Task details >>
Check the records below line by line. Give the count of lines with "computer", and nothing else.

Supplied records >>
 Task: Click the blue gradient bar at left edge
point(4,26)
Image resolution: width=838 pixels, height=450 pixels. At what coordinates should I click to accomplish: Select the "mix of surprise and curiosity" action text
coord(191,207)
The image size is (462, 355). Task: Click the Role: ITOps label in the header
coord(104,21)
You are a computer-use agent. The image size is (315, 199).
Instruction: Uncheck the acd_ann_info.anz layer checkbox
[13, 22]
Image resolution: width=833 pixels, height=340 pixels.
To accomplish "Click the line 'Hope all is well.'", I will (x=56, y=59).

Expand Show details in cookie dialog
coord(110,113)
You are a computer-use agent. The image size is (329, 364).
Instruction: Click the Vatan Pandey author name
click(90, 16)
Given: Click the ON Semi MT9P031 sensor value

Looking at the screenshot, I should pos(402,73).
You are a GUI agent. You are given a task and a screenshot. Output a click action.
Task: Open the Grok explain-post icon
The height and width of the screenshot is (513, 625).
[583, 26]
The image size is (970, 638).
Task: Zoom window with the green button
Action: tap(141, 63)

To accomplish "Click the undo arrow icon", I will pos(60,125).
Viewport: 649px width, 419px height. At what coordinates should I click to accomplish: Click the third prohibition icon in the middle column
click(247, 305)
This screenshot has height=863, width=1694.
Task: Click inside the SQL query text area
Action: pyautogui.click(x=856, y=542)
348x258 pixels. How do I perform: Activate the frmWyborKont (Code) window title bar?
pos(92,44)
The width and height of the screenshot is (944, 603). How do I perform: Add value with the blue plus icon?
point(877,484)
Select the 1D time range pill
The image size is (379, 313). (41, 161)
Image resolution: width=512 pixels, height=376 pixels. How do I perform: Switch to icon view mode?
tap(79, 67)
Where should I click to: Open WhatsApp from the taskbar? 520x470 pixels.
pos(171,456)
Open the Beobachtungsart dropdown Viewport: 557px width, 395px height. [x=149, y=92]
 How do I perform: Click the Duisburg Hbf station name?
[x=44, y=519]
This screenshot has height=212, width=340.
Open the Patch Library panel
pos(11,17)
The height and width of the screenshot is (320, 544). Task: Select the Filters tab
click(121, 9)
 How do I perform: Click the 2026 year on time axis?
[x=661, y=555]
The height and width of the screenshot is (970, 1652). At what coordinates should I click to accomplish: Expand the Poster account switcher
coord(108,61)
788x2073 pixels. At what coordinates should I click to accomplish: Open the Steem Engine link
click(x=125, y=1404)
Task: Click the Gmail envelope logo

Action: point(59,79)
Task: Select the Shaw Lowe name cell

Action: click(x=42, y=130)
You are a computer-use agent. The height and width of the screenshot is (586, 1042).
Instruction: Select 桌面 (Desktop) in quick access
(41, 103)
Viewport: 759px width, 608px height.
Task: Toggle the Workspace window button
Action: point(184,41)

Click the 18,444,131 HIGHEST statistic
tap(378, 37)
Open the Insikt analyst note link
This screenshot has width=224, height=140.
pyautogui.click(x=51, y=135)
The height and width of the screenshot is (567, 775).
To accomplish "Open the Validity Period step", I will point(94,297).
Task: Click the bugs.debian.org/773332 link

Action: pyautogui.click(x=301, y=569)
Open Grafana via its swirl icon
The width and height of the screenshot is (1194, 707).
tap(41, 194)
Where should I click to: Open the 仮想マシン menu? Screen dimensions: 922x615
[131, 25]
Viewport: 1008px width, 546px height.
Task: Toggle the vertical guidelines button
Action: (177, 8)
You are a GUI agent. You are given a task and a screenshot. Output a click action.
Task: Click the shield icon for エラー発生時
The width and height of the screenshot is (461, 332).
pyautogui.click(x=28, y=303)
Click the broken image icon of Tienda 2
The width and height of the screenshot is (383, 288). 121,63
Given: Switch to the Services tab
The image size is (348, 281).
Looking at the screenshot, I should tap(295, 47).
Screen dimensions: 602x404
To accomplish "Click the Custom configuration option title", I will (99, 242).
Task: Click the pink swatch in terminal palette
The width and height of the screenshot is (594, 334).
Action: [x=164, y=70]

Answer to the problem >>
3